“WE tell ourselves stories in order to live.”
The line came back to me as I squeezed in a room full of students waiting to view documentaries. The University of the Philippines (UP) Cebu declared alternative classes for the Aug. 20 afternoon screening of entries for the 4th Cebu International Documentary Film Festival (CIDFF) 2015.
The following day would be a holiday. Twenty-eight years ago, Benigno “Ninoy” Aquino Jr. came home after three years of exile. Instead of uniting the divided forces opposing the dictatorship of Ferdinand Marcos, he ended on the tarmac of the Manila International Airport (MIA), shot in the head by Rolando Galman. The hired gun’s ties to Marcos were widely speculated but never definitely proven.
One can speculate, too, if Ninoy, alive, could have united the restless but cowed middle class and the militant Left. There is no arguing, though, that Ninoy as a bloodied white-clad body crucified on the MIA tarmac galvanized the country.
In UP Cebu, students declared “alternative classes”. An intolerant and impatient bunch, we did not appreciate the black humor of sitting inside classrooms, pretending that theory did not make us fall asleep, while the country was coming apart.
Last Aug. 20, the UP Cebu dean declared alternative classes. Unlike the walkout staged 28 years ago by our generation, clustered under the trees and plotting how to rewrite history, the students were released by teachers from their regular classes for the CIDFF screening. Can viewing documentaries substitute for learning?
Standing at the back of a darkened room illuminated by a screen replaying stories from Canada to UK, including the Philippines, I learned how Joan Didion, writing then as a California hippy struck by the precariousness of narratives in the 1960s, was timelessly prescient when she wrote in “The White Album”: “We tell ourselves stories in order to live.”
For a storyteller, there can be no audience scarier than a room full of teenagers with smartphones and tablets. While Jethro Patalinghug’s “My Revolutionary Mother” traced a son’s rediscovery of his mother’s journey as a former community organizer, I watched for but did not see tiny subversive screens lighting up among the audience. The story dwelling on the personal sacrifices of a political activist triumphed over the well-known Millenial itch for Facebook updates.
This should reassure freelance film maker Joni Sarina Mejico. When Joni studied news writing and interpretative writing with me more than four years ago, she was enterprising but diffident.

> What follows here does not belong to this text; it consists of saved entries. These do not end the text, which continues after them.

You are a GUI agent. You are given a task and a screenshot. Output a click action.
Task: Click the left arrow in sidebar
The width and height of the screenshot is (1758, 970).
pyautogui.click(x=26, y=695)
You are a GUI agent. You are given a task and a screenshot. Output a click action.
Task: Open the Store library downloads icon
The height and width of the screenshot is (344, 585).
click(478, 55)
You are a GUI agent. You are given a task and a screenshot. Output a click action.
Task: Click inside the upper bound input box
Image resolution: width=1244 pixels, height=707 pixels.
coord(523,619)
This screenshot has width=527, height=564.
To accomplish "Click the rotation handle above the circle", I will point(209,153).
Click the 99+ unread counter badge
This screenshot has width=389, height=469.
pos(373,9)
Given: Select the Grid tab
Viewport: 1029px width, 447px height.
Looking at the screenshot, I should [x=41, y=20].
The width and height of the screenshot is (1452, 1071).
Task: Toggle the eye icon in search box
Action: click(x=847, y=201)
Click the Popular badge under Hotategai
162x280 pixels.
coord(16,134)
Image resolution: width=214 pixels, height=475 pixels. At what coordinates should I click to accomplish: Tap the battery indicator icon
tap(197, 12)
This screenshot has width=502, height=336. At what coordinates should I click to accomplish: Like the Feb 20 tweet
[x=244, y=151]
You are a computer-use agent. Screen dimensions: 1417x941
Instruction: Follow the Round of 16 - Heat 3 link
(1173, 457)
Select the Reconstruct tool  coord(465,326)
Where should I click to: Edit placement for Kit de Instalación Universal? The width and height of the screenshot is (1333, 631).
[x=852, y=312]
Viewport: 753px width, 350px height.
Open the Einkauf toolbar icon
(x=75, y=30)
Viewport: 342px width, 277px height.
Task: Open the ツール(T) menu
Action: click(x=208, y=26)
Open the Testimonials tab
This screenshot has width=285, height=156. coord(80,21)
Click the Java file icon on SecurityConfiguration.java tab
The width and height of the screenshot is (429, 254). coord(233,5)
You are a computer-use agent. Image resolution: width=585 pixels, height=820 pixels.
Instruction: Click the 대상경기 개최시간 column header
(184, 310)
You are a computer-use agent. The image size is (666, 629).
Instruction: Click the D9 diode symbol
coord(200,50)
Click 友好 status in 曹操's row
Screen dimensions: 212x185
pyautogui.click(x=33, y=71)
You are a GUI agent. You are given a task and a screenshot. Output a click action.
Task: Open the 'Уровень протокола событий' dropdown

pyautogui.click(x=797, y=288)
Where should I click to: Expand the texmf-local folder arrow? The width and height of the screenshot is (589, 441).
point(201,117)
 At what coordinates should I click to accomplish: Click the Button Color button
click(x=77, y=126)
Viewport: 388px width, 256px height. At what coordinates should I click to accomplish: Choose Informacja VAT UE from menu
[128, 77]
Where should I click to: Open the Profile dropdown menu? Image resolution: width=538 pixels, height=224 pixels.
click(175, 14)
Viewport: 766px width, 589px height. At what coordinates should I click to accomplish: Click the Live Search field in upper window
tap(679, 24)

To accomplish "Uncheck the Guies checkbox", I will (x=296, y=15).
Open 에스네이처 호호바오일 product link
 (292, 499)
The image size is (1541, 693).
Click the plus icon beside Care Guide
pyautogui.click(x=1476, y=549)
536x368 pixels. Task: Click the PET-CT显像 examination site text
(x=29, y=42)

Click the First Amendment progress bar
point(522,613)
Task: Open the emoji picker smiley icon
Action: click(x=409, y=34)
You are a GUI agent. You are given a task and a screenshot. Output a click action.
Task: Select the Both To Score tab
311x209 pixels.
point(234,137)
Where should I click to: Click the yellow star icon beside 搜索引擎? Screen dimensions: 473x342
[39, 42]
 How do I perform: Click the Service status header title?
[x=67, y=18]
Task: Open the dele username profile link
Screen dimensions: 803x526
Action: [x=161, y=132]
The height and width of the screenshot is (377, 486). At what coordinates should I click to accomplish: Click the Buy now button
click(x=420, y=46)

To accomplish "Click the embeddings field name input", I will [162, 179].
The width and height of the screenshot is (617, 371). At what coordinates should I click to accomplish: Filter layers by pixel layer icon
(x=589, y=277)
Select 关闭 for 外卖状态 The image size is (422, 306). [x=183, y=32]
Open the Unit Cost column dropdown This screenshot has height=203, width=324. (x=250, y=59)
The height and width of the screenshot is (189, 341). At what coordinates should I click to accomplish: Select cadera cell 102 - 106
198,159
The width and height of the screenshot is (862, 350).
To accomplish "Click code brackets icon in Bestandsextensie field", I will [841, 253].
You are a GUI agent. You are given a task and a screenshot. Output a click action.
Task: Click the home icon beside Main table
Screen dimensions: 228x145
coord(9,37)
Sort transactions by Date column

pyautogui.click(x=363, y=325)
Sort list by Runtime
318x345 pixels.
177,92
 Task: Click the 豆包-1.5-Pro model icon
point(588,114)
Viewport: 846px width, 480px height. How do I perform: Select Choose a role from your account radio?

Joni has found her voice. She wrote and directed “Abakada ni Nanay,” the story of Librada Gemal, 80, school gardener, “hilot (folk healer),” and oldest grade 4 student of Tisa II Elementary School. When the camera lingers on Librada’s face in the closing shot, I find that I have lost the ability to speak. The documentary runs for about eight minutes.
How many eight-minute classroom lectures can silence listeners into sentient inarticulateness?